Among the great bistros and boîtes the world over, a few loom especially large in the art world for the outsized roles they play in the lives of artists, dealers, collectors, and writers. For CULTURED's first Art and Food issue, gourmand-gossips Nate Freeman and Benjamin Godsill spoke with a few of the masterminds behind these establishments to chat about what makes a good art restaurant, what artists and chefs have in common, and how to stay classic amid an ever-changing cultural landscape.

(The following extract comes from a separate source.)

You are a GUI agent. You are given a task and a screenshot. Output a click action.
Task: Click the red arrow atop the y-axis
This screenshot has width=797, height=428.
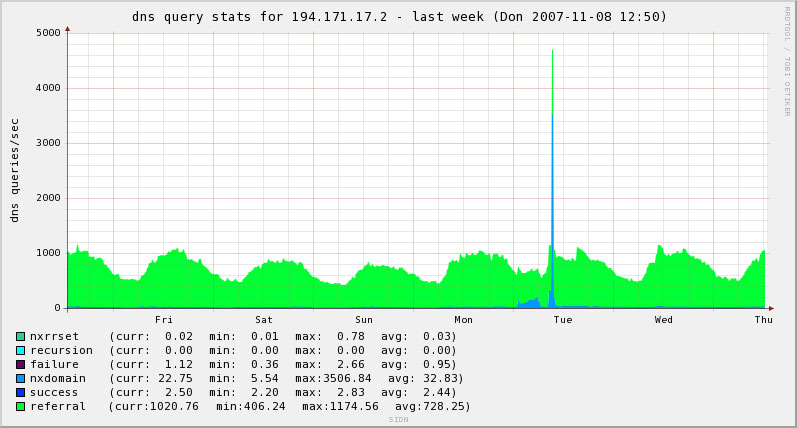(67, 29)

Walk into Lucien, a French bistro that has sat on the corner of First Street and First Avenue since the ’90s, and the first thing you’ll notice—after the ballet of servers weaving through chic clientele while balancing ramekins of onion soup and paper cones of steaming hot fries—is the number of photographs on the walls.
The pictures feature countless illustrious notables who happen to be regulars—Ryan Gosling, Daniel Radcliffe, Lady Gaga, Bono, even Ralph Nader. But the pictures treat artists, art dealers, and curators as real celebrities. Situated among images of Dash Snow and Richard Prince, there’s an epic shot of Rudolf Stingel and Spencer Sweeney sandwiching Urs Fischer in a booth and ripping off the buttons of his shirt. There are also writers: Eileen Myles, Christopher Hitchens, and the art critic Carlo McCormick. Michael Stipe is up there, and so is Jim Jarmusch.

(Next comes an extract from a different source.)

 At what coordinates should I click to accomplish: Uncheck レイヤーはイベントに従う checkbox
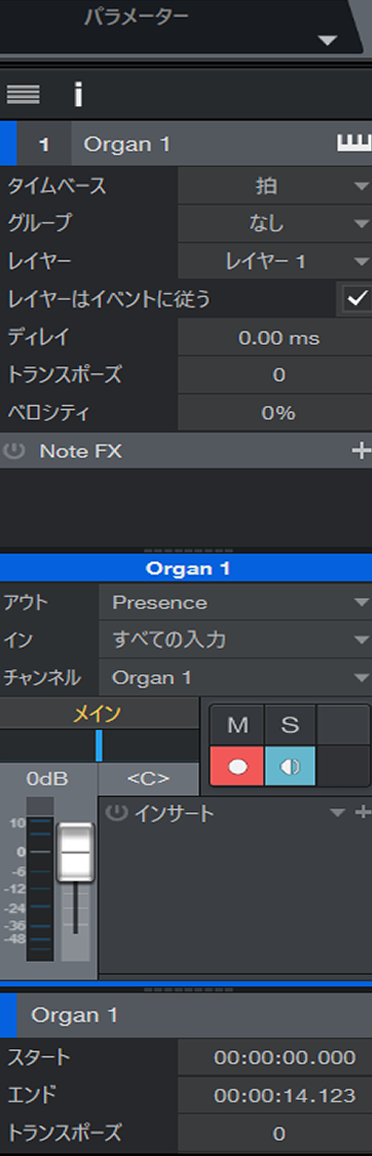point(357,299)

Two photos are particularly memorable. One shows Jonas Mekas—the godfather of avant-garde cinema in America, who co-founded Anthology Film Archives in a former courthouse a block away—lifting his glass for a toast surrounded by friends (including his art dealer, James Fuentes).
Another features Ai Weiwei, sitting by art dealer Nicholas Logsdail, who founded Lisson Gallery in 1967, and his son Alex (the gallery's current CEO). It was taken in the fall of 2016—days before the election—during one of Ai’s first trips to the States after Chinese authorities revoked and then reinstated his passport. One of his first stops in town, Alex Logsdail remembers, was Lucien. It was the spot. Nate knows this because he happened to be sitting solo at the bar that fateful night. Ai generously invited the young writer to join his table, and a feast ensued.

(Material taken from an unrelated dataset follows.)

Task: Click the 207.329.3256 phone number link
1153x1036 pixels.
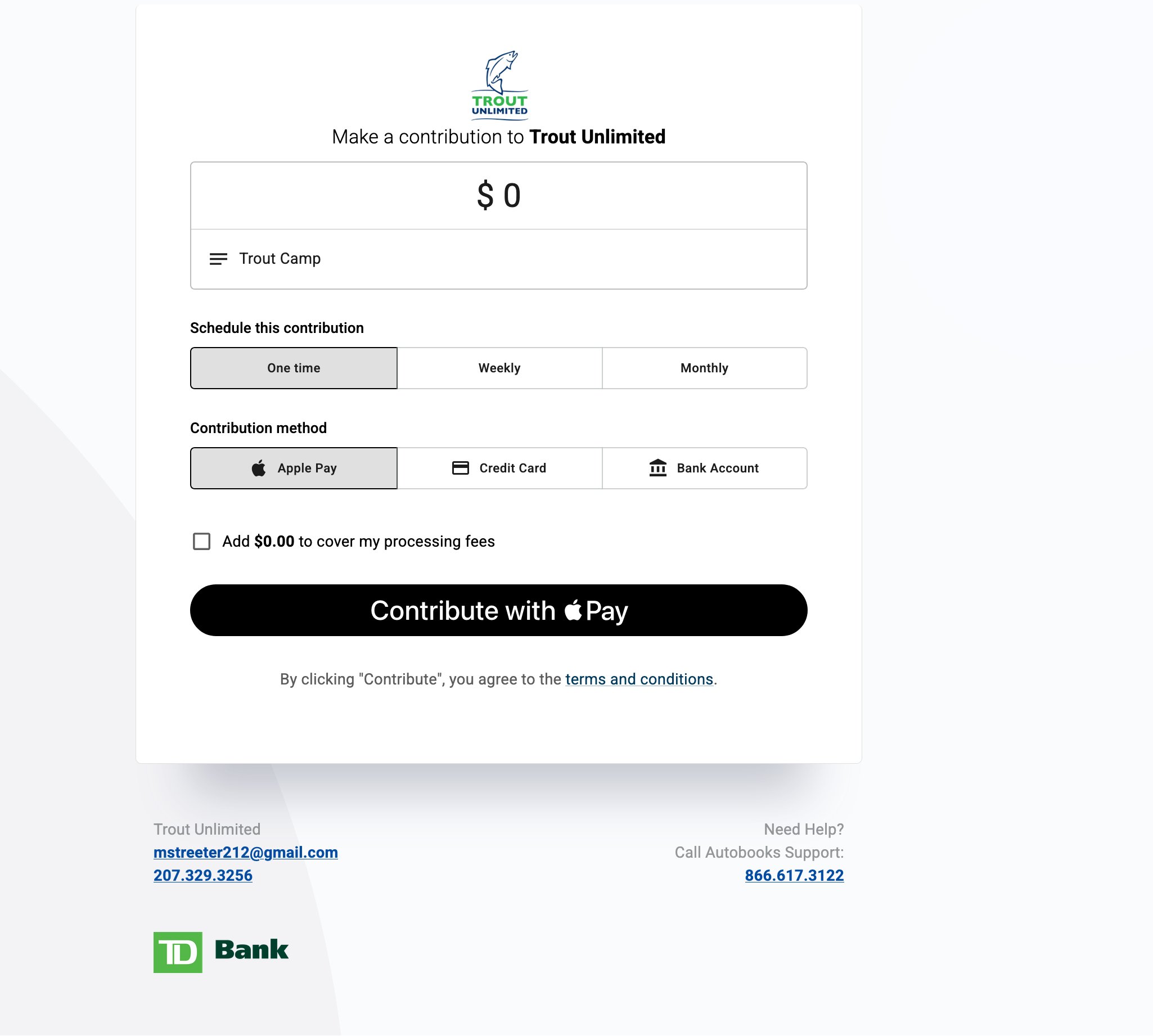Action: (x=202, y=876)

Both of us have eaten at Lucien thousands of times—it’s through these endless stories of nights spent dining with art community luminaries that a clear picture of the place emerges. Founded in 1998 by Lucien Bahaj, who cut his teeth in kitchens across the South of France, the restaurant immediately became a beacon for artists, many of whom Bahaj had befriended through previous gigs at Indochine and Canal Bar. Bahaj would settle at a table in the front of the restaurant, invite guests to join him, and put the food and drink on his tab, asking for nothing but conversation in return.
By the mid-2000s, the neighborhood was teeming with galleries new to the scene: Participant Inc., Reena Spaulings Fine Art, Miguel Abreu, Canada, Rivington Arms, and so many others—some still around and some gone. When the New Museum opened its new tower on the Bowery in 2007, Lucien was the post-show boîte of choice, with suppers stretching late into the night. The artists, however, are there all the time. Walk in for an early drink at 4 p.m., and you might see Sarah Morris, Sam McKinniss, or Performa founder RoseLee Goldberg, who commandeers the booth by the window every time.
There’s a reason everyone has come back to Lucien over the decades, even after dalliances with other establishments. You could go to the newly opened, impossible-to-get-into joint where odds are, you’ll run into a few collectors or artists who also want to check out the new kid in town (and be seen landing a table that requires serious hoop-jumping). You could be forgiven for sneaking off for a steak at one of those SoHo spots famous for their filets—three-hour waits for bar seats and tables snapped up on Resy a month in advance.
Lucien doesn’t have Resy. It hardly even has a website. You could call to make a reservation, but there’s a better way to get your name in the book: Walk into the restaurant in the afternoon and make a reservation in person. We’ve booked tables months in advance. Or, you can show up and hope there’s an open table or bar seat—perhaps next to an art dealer fresh off a flight from Stockholm, bag tucked beneath a chair. This happened to Nate a few weeks back.
The cuisine, too, is decidedly old school, and the menu rarely changes. (A burger was introduced at one point, and it remains off-menu.) No one has a problem with this. The food is perfect. Meals begin with oysters, paté, snails, and an ingenious spin on shrimp cocktail, cocktail de crevettes grillées à la Marocaine—the shelled things are spiced up and fired on the grill, like they are in Saint-Tropez, in the style of a Moroccan chef who brought the recipe up via the Balearic Sea.
Mains are split into three categories (“Sea,” “Land,” “Air”), and from the kitchen pours an endless stream of steaks poivre, lobster fra diavolo linguine, poulet, and lapin à la moutarde.
We recently had lunch with the current proprietor, Lucien’s son Zac Bahaj, who has a wise policy of abstaining from interviews. But anyone can feel like part of the art world at Lucien. All you have to do is sit down and look at pictures on the walls.